WHAT THE EXERCISE ASKS
Beginning with the line that contains "Task: Click the search box for DVD drive", transcribe every line through the end of the entries exactly as written, and reproduce nothing else.

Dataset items
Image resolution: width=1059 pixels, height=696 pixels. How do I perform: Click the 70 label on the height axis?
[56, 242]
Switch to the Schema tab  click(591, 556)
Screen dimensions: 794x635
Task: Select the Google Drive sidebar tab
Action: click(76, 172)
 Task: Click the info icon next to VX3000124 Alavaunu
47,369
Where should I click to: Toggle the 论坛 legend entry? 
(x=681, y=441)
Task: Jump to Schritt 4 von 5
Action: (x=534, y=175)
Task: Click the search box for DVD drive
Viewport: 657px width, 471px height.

WRITTEN RESPONSE
Task: Click the search box for DVD drive
Viewport: 657px width, 471px height.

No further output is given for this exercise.